▶ **WHAT NEEDS TO BE DONE**
Repeat only the lines below from the one that contains "At what coordinates" through the final line, exactly. Omit pictures.

▶ **SOURCE DATA**
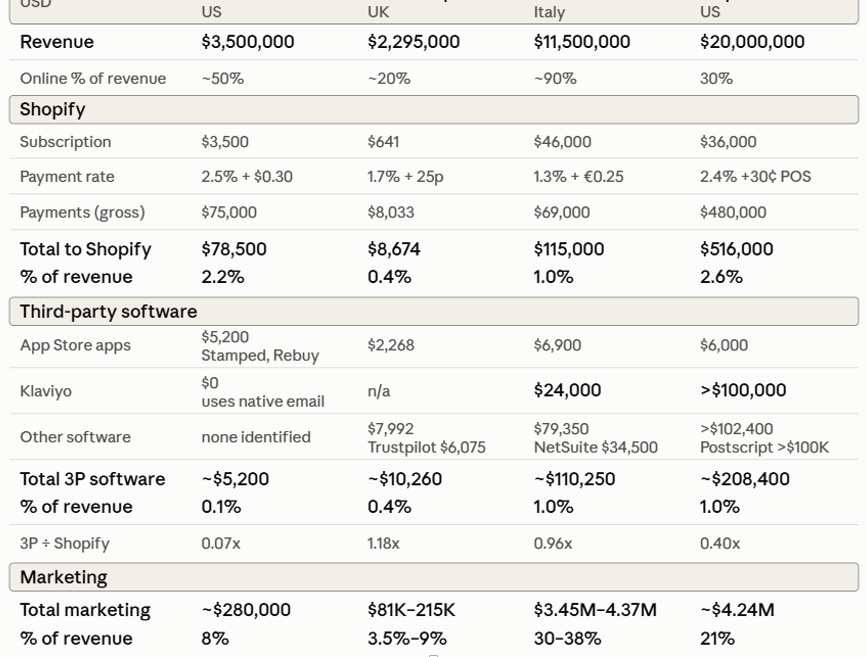The image size is (867, 657).
Task: Select the $516,000 total value
Action: pos(737,249)
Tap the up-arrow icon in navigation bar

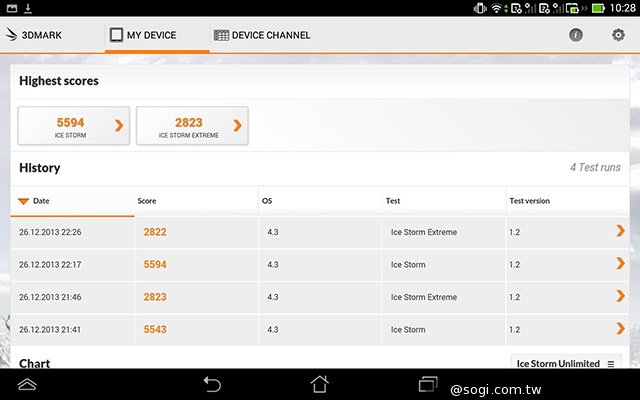(x=27, y=384)
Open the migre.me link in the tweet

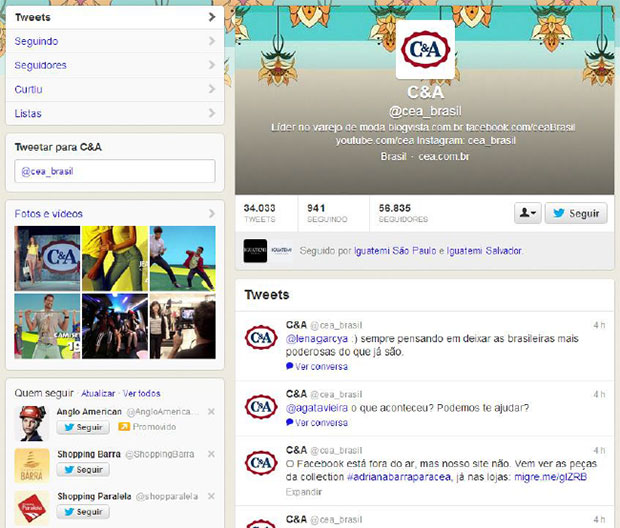tap(550, 477)
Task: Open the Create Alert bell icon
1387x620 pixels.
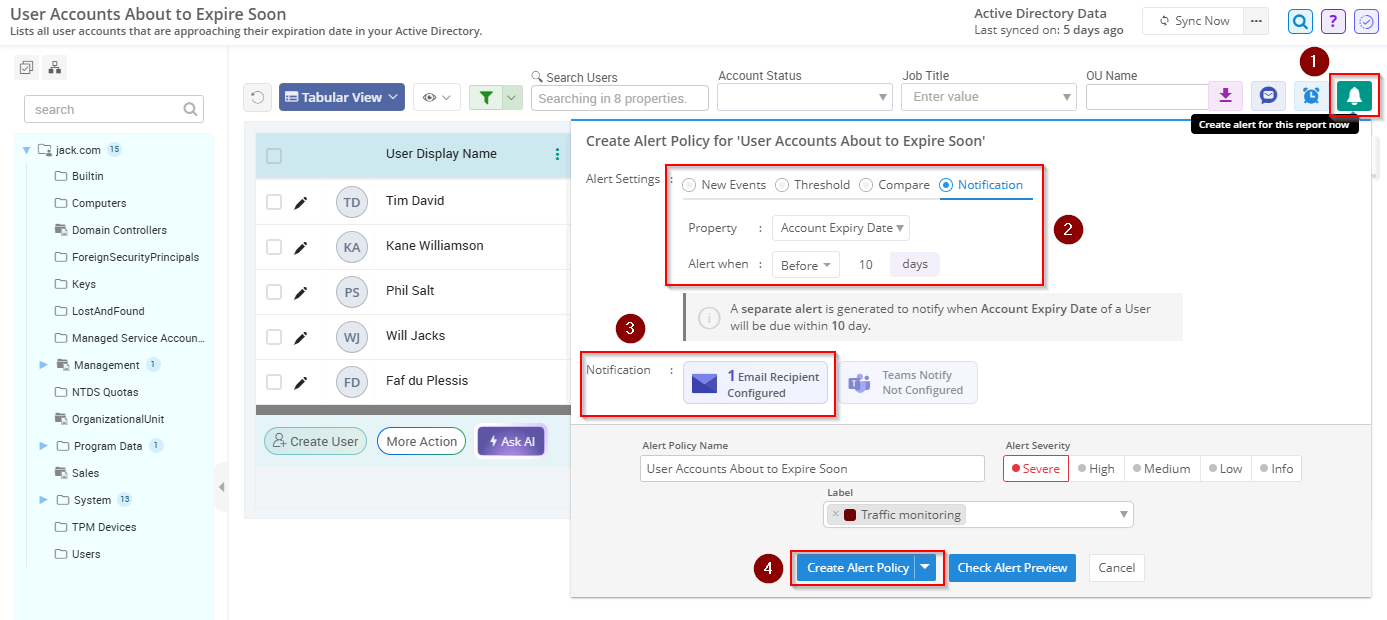Action: pyautogui.click(x=1355, y=95)
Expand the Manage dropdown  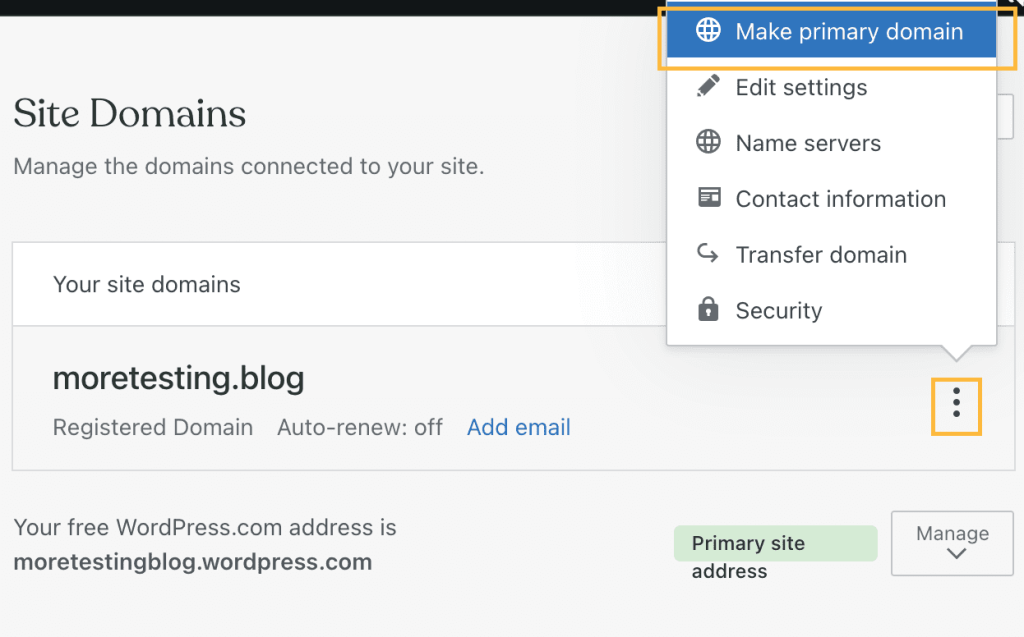point(951,543)
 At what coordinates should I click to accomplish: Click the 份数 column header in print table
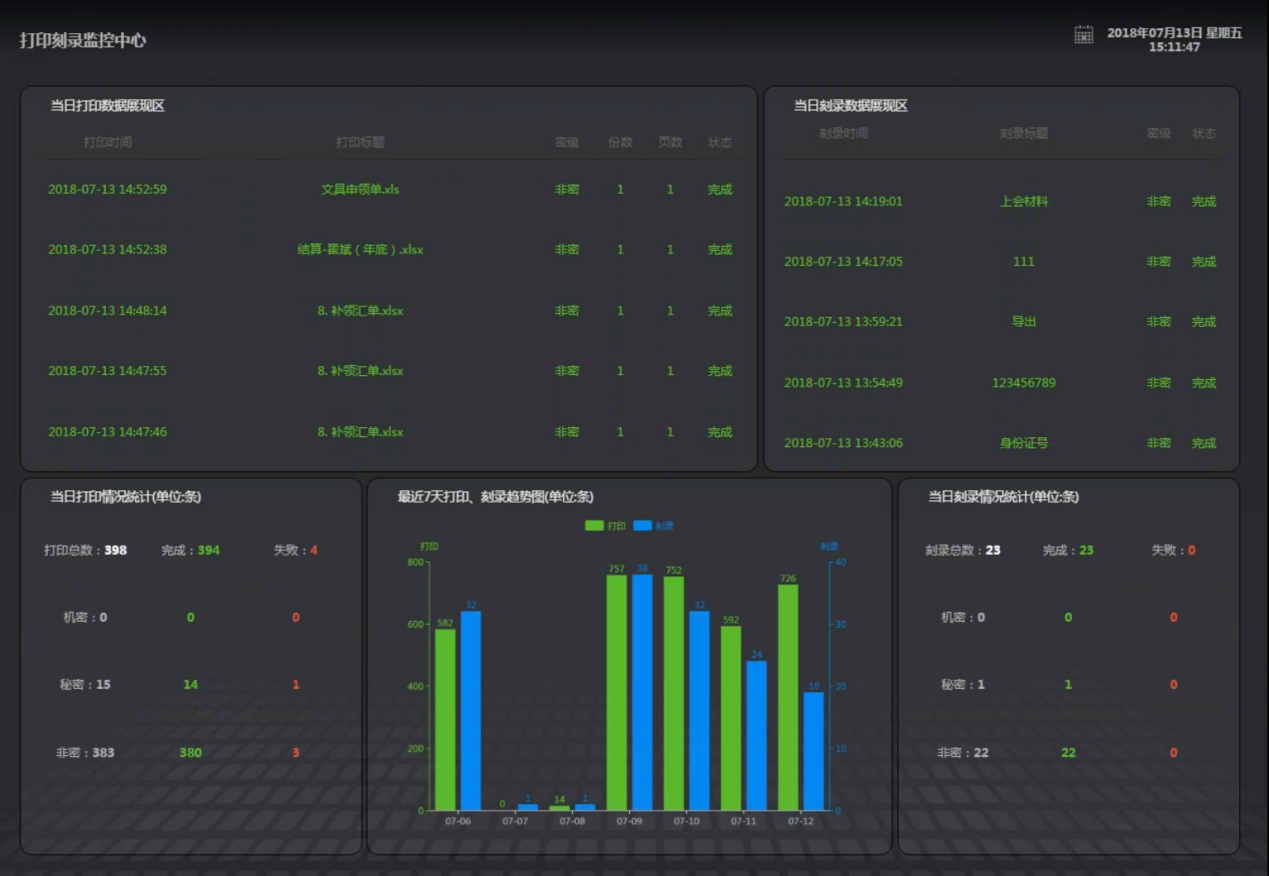[x=620, y=142]
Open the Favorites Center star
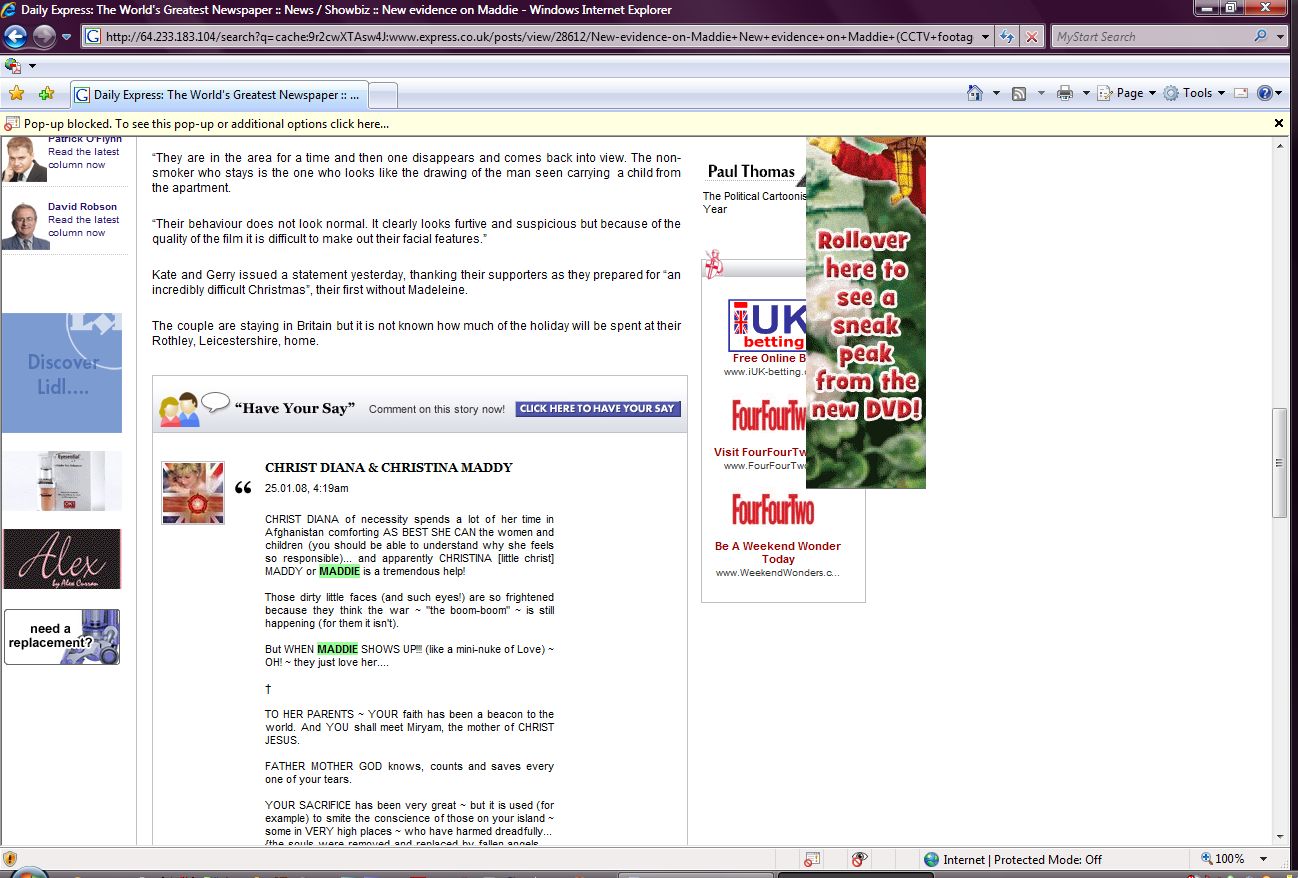This screenshot has height=878, width=1298. [16, 94]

▶ **REPLY**
 At what coordinates should I click to accomplish: Click the 份数 column header in print table
[x=620, y=142]
Open the Favorites Center star
This screenshot has height=878, width=1298. [16, 94]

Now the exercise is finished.